Currently, Nike is transforming its value chain to reduce waste and carbon impact. This, combined with its heritage of innovation, is becoming a key differentiator for the brand. While far from being the first media company to go carbon neutral, Sky Zero plans to reduce emissions by all suppliers by 2030. Meanwhile, Apple’s operations now run on fully renewable energy, and the assembly sites for its products are certified Zero Waste to Landfill.

Businesses should also be supporting their suppliers to operate sustainably, especially in the developing world where price and profit continue to drive the conversation with suppliers and manufacturers. Patagonia is among those that follows fair-trade practices and the brand is currently working to make its supply chain safe for the environment, workers and consumers. Likewise, travel brands Airbnb and Booking.com have been helping hosts and their guests become more sustainable for the past few years.

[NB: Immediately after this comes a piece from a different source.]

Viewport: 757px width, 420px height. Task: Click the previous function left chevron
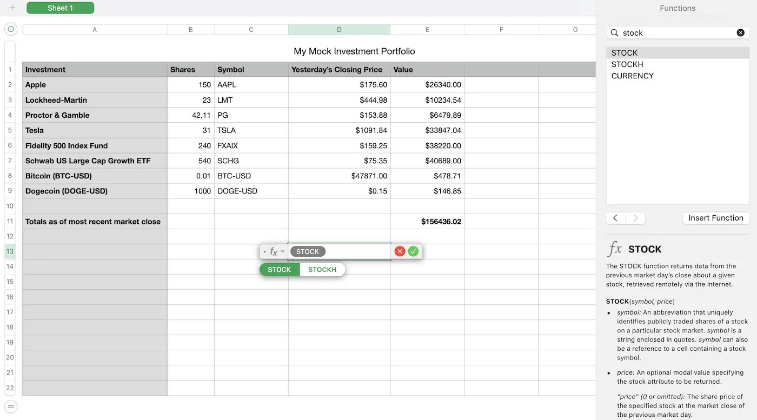tap(615, 218)
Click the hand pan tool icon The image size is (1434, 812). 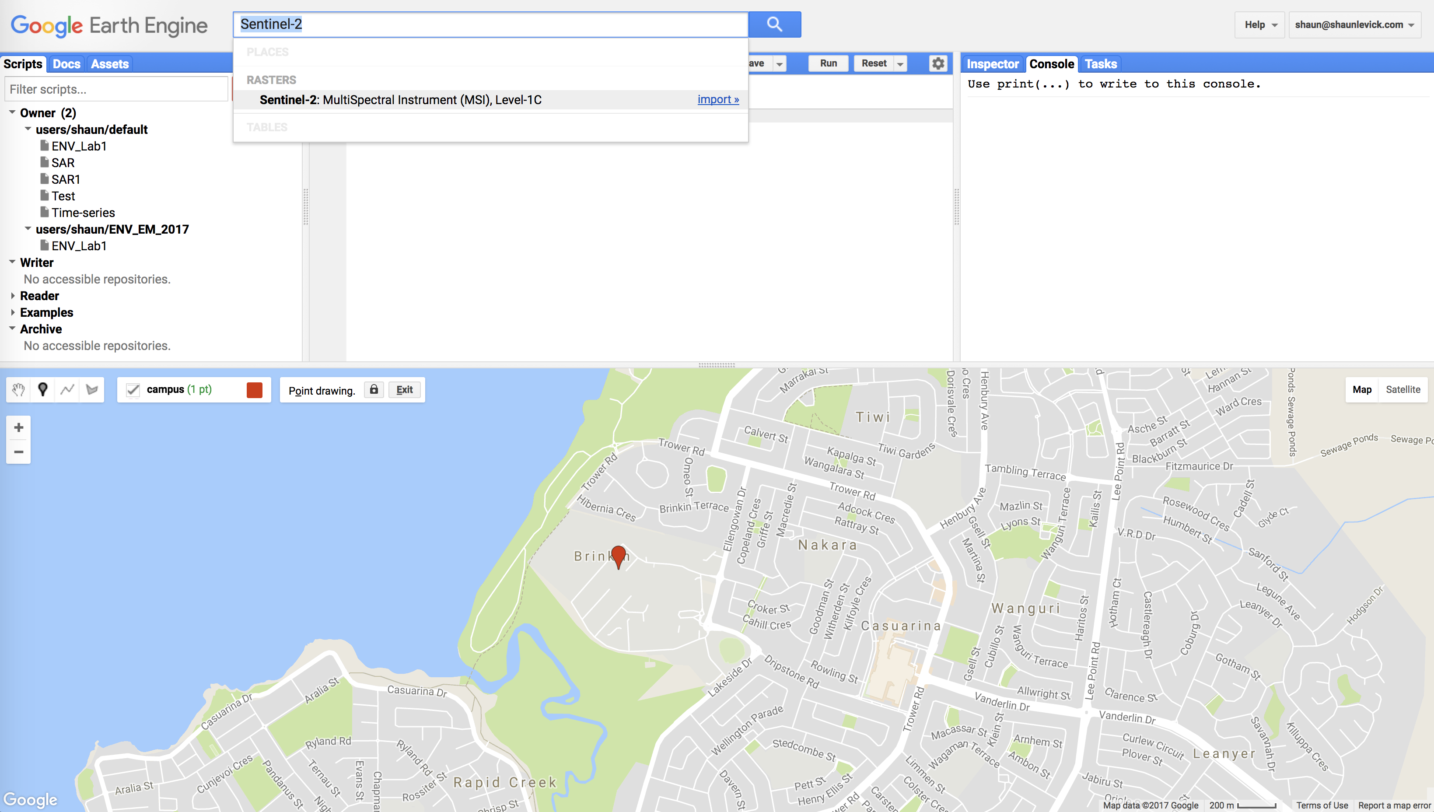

Brands should also be encouraging their customers to embrace the circular economy to reuse, resell and recycle. Patagonia not only uses sustainable materials in its clothing, but it also helps customers repair their clothes instead of buying new items. Apple is among the many consumer tech brands now offering discounts and other benefits to encourage consumers to recycle or exchange old tech for new. And recently, Ikea launched a furniture buyback and resale scheme in an effort to reduce the number of products going to landfill.

Potential for sustainable investment

Right now, sustainable investing is seen as the growth opportunity of the decade with environmental, social, and governance (ESG) stocks set to soar. PricewaterhouseCoopers (PwC) recently announced it is planning a $12 billion investment for 100,000 new jobs to boost ESG expertise for clients.

But the ESG boom can only come to fruition if the opportunity for innovation is embraced fully and authentically, and this can’t happen when businesses continue to operate in an unchanged value chain. While we’re seeing some brands moving in the right direction, there is so much more to be done across sectors.

Consumers are ready to make wholesome changes to their lifestyles. In fact, a recent poll showed nine in ten people are taking steps to reduce their impact on the environment. When will brands catch up with consumers on climate action?